Digital, omnidirectional condenser microphone

Frequency Response

20 Hz to 20 kHz

Sensitivity

-40 dB 3 dB

Impedance

2.2 k

Signal-to-Noise Ratio

80 dB

Power Requirements

5V, <100mA

Operating Temperature

0C to 50C

Storage Temperature

-20C to 70C

Dimensions

14mm (diameter) x 6mm (height)

Applications

The Raspberry Pi USB2.0 Mini Microphone is ideal for a variety of IoT projects and applications, including

Voice assistants and AI-powered devices

Audio-based home automation systems

IoT-enabled conferencing systems

Robotics and autonomous systems

Environmental monitoring and sensing applications

Education and prototyping projects

Conclusion

The Raspberry Pi USB2.0 Mini Microphone is a compact, versatile, and reliable audio input device that is specifically designed for use with Raspberry Pi boards. Its high-quality audio capabilities, low power consumption, and plug-and-play functionality make it an excellent choice for a wide range of IoT projects and applications.

Pin Configuration

Raspberry Pi USB2.0 Mini Microphone Pinout Guide
The Raspberry Pi USB2.0 Mini Microphone is a compact, plug-and-play audio input device designed for Raspberry Pi boards and other compatible systems.
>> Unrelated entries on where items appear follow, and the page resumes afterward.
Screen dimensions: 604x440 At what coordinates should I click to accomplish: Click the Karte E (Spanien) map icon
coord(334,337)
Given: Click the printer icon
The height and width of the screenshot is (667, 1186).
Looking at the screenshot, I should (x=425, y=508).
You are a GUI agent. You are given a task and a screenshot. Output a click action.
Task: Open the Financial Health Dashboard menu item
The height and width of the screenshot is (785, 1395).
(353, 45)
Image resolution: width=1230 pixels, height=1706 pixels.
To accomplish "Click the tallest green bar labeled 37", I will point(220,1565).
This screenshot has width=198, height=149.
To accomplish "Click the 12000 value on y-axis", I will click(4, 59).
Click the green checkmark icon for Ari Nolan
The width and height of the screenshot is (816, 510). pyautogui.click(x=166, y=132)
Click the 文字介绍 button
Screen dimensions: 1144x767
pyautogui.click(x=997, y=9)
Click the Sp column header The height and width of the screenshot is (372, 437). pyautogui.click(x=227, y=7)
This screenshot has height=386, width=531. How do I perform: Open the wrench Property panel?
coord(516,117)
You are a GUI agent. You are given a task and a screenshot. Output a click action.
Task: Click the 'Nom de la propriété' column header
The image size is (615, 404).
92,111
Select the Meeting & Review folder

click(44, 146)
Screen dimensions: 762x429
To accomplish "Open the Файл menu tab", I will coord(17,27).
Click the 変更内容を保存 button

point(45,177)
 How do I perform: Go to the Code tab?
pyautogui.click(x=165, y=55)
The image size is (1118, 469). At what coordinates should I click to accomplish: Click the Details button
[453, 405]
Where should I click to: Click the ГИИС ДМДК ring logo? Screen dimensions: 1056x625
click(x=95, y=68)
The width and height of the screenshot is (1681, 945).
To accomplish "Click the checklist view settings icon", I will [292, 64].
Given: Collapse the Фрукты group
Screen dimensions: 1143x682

This guide provides a detailed explanation of each pin on the microphone, along with connection instructions.
Pinout Structure:
The Raspberry Pi USB2.0 Mini Microphone has a standard USB connector with 4 pins:
1. VCC (Pin 1)
Function: Power supply
Description: Provides power to the microphone
Connection: Connect to a 5V power source (e.g., Raspberry Pi's USB port)
2. D- (Pin 2)
Function: USB Data -
Description: Carries USB data transmission signal
Connection: Connect to the corresponding USB data - pin on the Raspberry Pi or other compatible device
3. D+ (Pin 3)
Function: USB Data +
Description: Carries USB data reception signal
Connection: Connect to the corresponding USB data + pin on the Raspberry Pi or other compatible device
4. GND (Pin 4)
Function: Ground
Description: Provides a ground reference for the microphone
Connection: Connect to a ground pin on the Raspberry Pi or other compatible device
Connection Instructions:
To connect the Raspberry Pi USB2.0 Mini Microphone to your Raspberry Pi board:
1. Locate the USB ports on your Raspberry Pi board.
2. Plug the USB connector of the microphone into one of the available USB ports.
3. Ensure the microphone is securely connected to the Raspberry Pi board.
Important Notes:
Make sure to handle the microphone by the plastic casing to avoid damaging the sensitive electronic components.
Avoid touching the pins or the electrical components to prevent static electricity damage.
Connect the microphone to a powered USB port to ensure proper operation.
By following these pinout and connection instructions, you can successfully integrate the Raspberry Pi USB2.0 Mini Microphone with your Raspberry Pi project or other compatible applications.

Code Examples

Raspberry Pi USB2.0 Mini Microphone Documentation

Overview

The Raspberry Pi USB2.0 Mini Microphone is a compact, high-quality audio input device designed for use with Raspberry Pi single-board computers. This microphone module connects via USB and is compatible with Raspberry Pi OS, Windows, and macOS. It's ideal for a wide range of applications, including voice assistants, home automation, and audio recording projects.

Technical Specifications

USB 2.0 interface
 16-bit, 48 kHz audio recording
 Omnidirectional microphone capsule
 3.5mm microphone diameter
 Dimensions: 14mm x 10mm x 4mm
 Weight: 2g
 Operating voltage: 5V
 Current consumption: <100mA

Setting up the Microphone

To use the Raspberry Pi USB2.0 Mini Microphone, simply connect it to a free USB port on your Raspberry Pi. Make sure to install the necessary audio drivers and configure the microphone as the default audio input device.

Code Examples

### Example 1: Audio Recording with Python (Raspbian OS)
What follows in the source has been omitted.